Prolonger une activité au-delà des heures prévues par le contrat a également de graves conséquences sur l’appareil locomoteur. Les activités physiques répétitives endommagent le cartilage et les articulations. Ce phénomène est beaucoup plus visible après l’âge de 40 ans. Pour ceux qui travaillent dans un bureau, devant une table, les effets sont tout aussi graves, voire pires. Selon le fondation américaine de la douleur, si une personne reste assise dans la même position pendant plus de 20 minutes, des lésions musculaires se produisent.

L’une des douleurs les plus courantes dont souffrent les personnes qui travaillent en position assise est celle liée au cou. Lorsque nous sommes devant l’ordinateur, nous avons tendance à affaler notre dos et à rapprocher notre tête de l’écran. De cette façon, nous adoptons une posture de tension cervicale qui affecte les muscles, les tendons et la tête. Il est donc important d’adopter des mesures d’hygiène posturale.

4. Problèmes digestifs

Le système digestif est très sensible aux composantes émotionnelles. Il résiste très facilement aux états de stress ou de dépression. En fait, elle y est impliquée. Lorsqu’il y a beaucoup d’angoisse, une sécrétion chaotique de sucs gastriques peut commencer. En outre, les tensions émotionnelles se reflètent également dans l’intestin.

Ainsi, il n’est pas rare que la conséquence d’une période de surmenage entraîne des problèmes digestifs. Encore plus si la surcharge de travail incite à manger quand on peut ou ce qu’on peut. Des problèmes de constipation, de gastrite, etc. apparaissent. À long terme, ces désagréments temporaires ou cette brûlure peuvent se transformer en un problème plus grave.

5. Irritabilité chronique

La dynamique du surmenage peut devenir complètement envahissante. Il arrive un moment où on ne se rend même pas compte que ce n’est pas normal. Vous vous concentrez sur le respect de votre routine, mais pour ce faire, vous devez vivre à la limite de vos forces et terminer chaque journée avec une perte d’énergie supérieure à celle que vous pourrez récupérer.

Même si vous ne le remarquez pas, quelque chose en vous vous dit constamment que ce n’est pas bien. Vous vous lassez souvent et avez du mal à rester de bonne humeur. Vous devenez irritable, même si vous appelez cela perfectionnisme ou responsabilité. Au fond, c’est un cri qui vous dit : Ça suffit, faites une pause !

6. Risque accru de diabète

Le diabète est une maladie très grave, qui a malheureusement le pouvoir de changer la vie de n’importe qui.
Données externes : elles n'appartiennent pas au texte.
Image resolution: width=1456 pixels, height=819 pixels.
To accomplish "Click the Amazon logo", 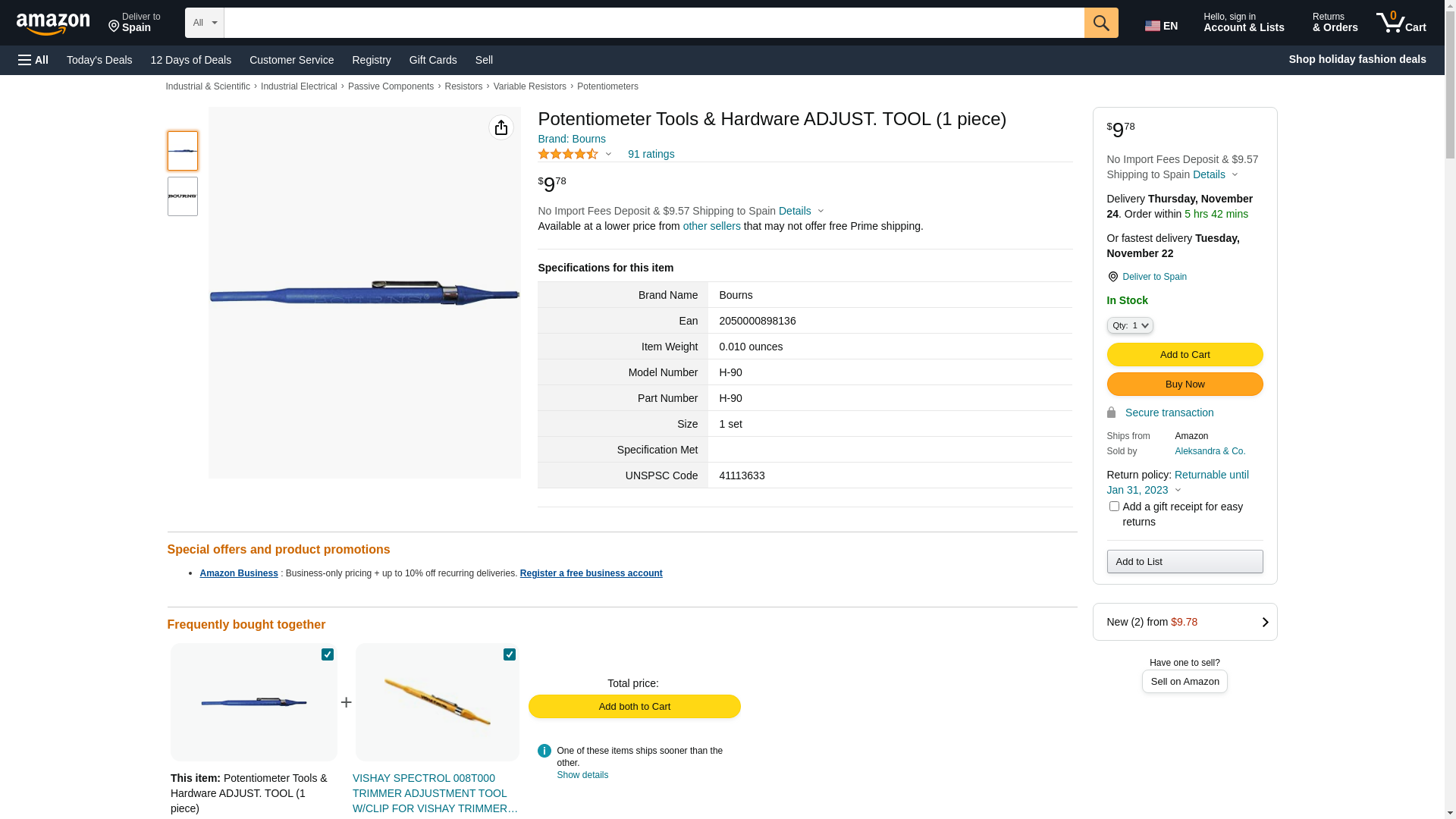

A son tour, le diabète de type B est étroitement lié au fonctionnement de l’horloge biologique. Ainsi, les emplois du temps chaotiques deviennent un facteur de risque majeur pour en souffrir. Votre qualité de vie change-t-elle trop si vous commencez à travailler selon un horaire régulier ?

Voici les questions auxquelles on va vous demander de répondre. À leur tour, les employeurs doivent se demander s’il vaut la peine de laisser leurs travailleurs s’exposer à de tels dangers. Les patrons et les employés seraient surpris de ce qu’ils peuvent accomplir si, au lieu de promouvoir le surmenage, ils se préoccupaient de trouver un équilibre qui ne mène pas à la saturation.